Is the Passport a bad SUV?
The new Honda Passport debuted for the 2019 model year, which was the first year of this new iteration. As we have seen with many other first-year models of any new generation, they tend to have a few issues here and there. Just like any other new product, such as electronics, we usually recommend buying the second year or newer to make sure that all the kinks are worked out. So that’s not to say that the Honda Passport is a bad car, Honda just needs to fix a couple of things.

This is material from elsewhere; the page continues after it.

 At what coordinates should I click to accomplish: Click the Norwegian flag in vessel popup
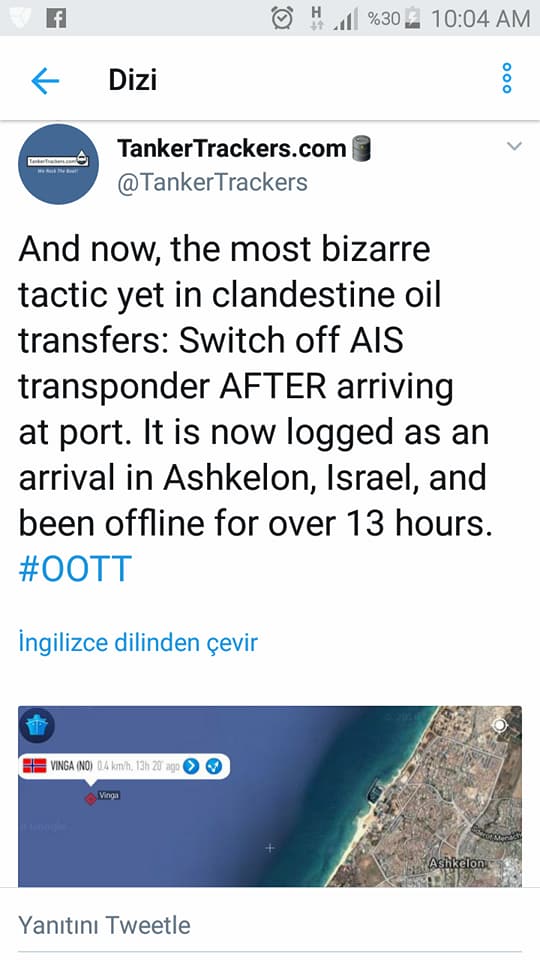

Overall, the Honda Passport has been well-received by critics in the past year. Car and Driver has taken their long-term Passport on multiple trips and only reported back that the driver-assist features can be overly sensitive at times. And U.S. News even gave the Honda Passport the “Best 2-Row SUV for Families” award, stating that they liked the cargo and passenger room as well as the excellent safety ratings.
Why did it score low?
The Honda Passport competes with the likes of the Ford Edge and Nissan Murano. And while it’s technological features and handsome interior do serve up a healthy dose of competitiveness in its segment, it’s ride quality and marginal handling characteristics were pain points, according to Consumer Reports.
Overall, the Honda Passport scored a low 59 out of 100 as compared to its stablemates with the lowest-scoring category being reliability. It’s surprising, but a closer look reveals that Consumer Reports gave the Passport a 2 out of 5 rating in both “climate system” and “in-car electronics.” We found multiple Honda forum posts on the climate issue with a few current Passport owners stating that their air conditioning was low on freon despite the fact that the car was new. Luckily, others stated that Honda dealers were fixing it for free.
As far as the in-car electronics issue, we found multiple current owner complaints about the over-sensitive or finicky driver-assist features, just like Car and Driver found. The complaint included issues with the forward-collision warning system trigger during rainy days or detecting oncoming cars when driving on a two-lane road and braking unnecessarily.
Is the Honda Passport worth buying?
While the issues reported here took a heavy toll on the Consumer Reports ratings for the 2019 Honda Passport, we would still recommend the car. It has garnered great reviews and although it’s not without its hiccups, the issues seem pretty minor and can most likely be fixed under warranty.
If you’re still unsure, then we would recommend purchasing a 2020 Honda Passport, as your luck might fare better than those that purchased the first-year 2019 model.